- Born: Dolly Ibrahim 1 July 1948 Bangladesh
- Died: 3 July 1991 (aged 43) Dhaka, Bangladesh
- Cause of death: Suicide
- Resting place: Martyred Intellectuals Graveyard, Mirpur
- Education: University of Dhaka
- Occupation: Actress
- Years active: 1964 – 1991
- Notable work: Surja Dighal Bari (1979)
- Spouse: Anwar Hossain ​ ​(m. 1979, divorced)​
- Parent(s): Nilima Ibrahim (mother), Muhammad Ibrahim (father)

= Dolly Anwar =

Bangladeshi actress (1948–1991)

Dolly Anwar (1 July 1948 – 3 July 1991) was a Bangladeshi stage, television and film actress and writer and editor of Saatdin magazine. She was awarded Bangladesh National Film Award for Best Actress for her role in the film Surjo Dighol Bari (1979).

== Early life ==
Anwar was the daughter of Nilima Ibrahim, a political and feminist activist, and Muhammad Ibrahim, a physician.

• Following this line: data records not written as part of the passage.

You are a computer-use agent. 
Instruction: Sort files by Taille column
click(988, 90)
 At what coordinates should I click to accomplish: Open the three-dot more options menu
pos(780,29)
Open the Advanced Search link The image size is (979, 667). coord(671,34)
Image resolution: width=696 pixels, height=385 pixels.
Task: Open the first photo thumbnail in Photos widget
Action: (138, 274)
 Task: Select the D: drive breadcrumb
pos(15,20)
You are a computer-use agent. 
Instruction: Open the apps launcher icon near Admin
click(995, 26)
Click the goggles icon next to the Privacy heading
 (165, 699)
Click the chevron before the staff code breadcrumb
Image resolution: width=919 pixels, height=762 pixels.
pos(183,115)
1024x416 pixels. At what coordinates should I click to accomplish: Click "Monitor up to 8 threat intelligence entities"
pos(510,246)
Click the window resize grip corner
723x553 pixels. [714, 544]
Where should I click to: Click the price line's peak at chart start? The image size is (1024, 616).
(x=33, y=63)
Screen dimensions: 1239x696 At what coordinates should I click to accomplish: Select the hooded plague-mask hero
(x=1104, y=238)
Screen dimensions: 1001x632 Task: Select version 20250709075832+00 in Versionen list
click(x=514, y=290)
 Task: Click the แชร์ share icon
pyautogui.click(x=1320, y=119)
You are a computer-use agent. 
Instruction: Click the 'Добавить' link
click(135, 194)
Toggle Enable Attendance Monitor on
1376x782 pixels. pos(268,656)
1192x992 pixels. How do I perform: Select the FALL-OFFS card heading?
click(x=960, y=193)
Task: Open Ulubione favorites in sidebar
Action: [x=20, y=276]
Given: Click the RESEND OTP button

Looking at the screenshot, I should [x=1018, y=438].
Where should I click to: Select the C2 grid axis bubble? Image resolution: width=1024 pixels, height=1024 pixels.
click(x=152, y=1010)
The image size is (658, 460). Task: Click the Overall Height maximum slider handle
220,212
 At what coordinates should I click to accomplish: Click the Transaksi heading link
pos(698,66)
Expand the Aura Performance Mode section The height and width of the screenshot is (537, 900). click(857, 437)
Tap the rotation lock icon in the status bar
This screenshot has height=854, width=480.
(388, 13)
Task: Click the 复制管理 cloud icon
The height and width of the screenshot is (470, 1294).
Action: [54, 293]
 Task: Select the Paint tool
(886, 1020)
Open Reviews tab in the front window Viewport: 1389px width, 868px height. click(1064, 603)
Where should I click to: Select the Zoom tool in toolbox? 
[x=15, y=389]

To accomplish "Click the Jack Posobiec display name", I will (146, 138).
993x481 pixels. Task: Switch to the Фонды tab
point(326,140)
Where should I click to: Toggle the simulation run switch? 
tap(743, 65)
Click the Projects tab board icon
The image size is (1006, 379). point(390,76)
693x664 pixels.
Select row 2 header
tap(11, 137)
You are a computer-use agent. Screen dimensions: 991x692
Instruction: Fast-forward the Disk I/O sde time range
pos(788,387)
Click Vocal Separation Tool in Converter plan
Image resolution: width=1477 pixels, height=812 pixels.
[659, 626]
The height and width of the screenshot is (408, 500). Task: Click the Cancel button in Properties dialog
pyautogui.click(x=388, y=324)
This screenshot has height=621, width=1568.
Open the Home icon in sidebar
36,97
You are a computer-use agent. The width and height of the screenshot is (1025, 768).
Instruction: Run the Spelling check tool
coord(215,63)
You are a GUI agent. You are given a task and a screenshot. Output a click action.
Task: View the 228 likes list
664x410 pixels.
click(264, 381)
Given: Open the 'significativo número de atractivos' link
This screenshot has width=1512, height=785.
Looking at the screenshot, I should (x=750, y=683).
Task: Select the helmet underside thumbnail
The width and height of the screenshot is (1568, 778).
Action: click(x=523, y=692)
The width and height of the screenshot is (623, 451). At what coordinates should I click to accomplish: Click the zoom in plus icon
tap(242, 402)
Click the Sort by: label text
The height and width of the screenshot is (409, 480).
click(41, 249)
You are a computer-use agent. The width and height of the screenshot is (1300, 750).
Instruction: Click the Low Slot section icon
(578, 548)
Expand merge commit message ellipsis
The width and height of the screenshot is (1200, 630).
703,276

She was an undergraduate student in literature at Jagannath College.

== Career ==
Anwar began her career on stage at the age of 13. At 16, she acted in Aktala Dotala by Munier Choudhury and Roj Roj(1981), the first play and the first drama serial respectively on Bangladesh Television. She later acted in Zahir Raihan's Borof Gola Nodi and Arek Phalgun plays. Her film debut was the multiple national film award-winning Surja Dighal Bari in 1979. Her second and last acted film was Dahan (1986), directed by Sheikh Niamat Ali.

Anwar left acting and started serving as the director of an advertisement agency and the editor of a weekly, Saatdin.

== Personal life and death==
Anwar first married Raju in 1966, a student leader. She then married Anwar Hossain, a photographer, and cinematographer.

Anwar committed suicide on 3 July 1991 and died at the Dhaka Medical College and Hospital later that night.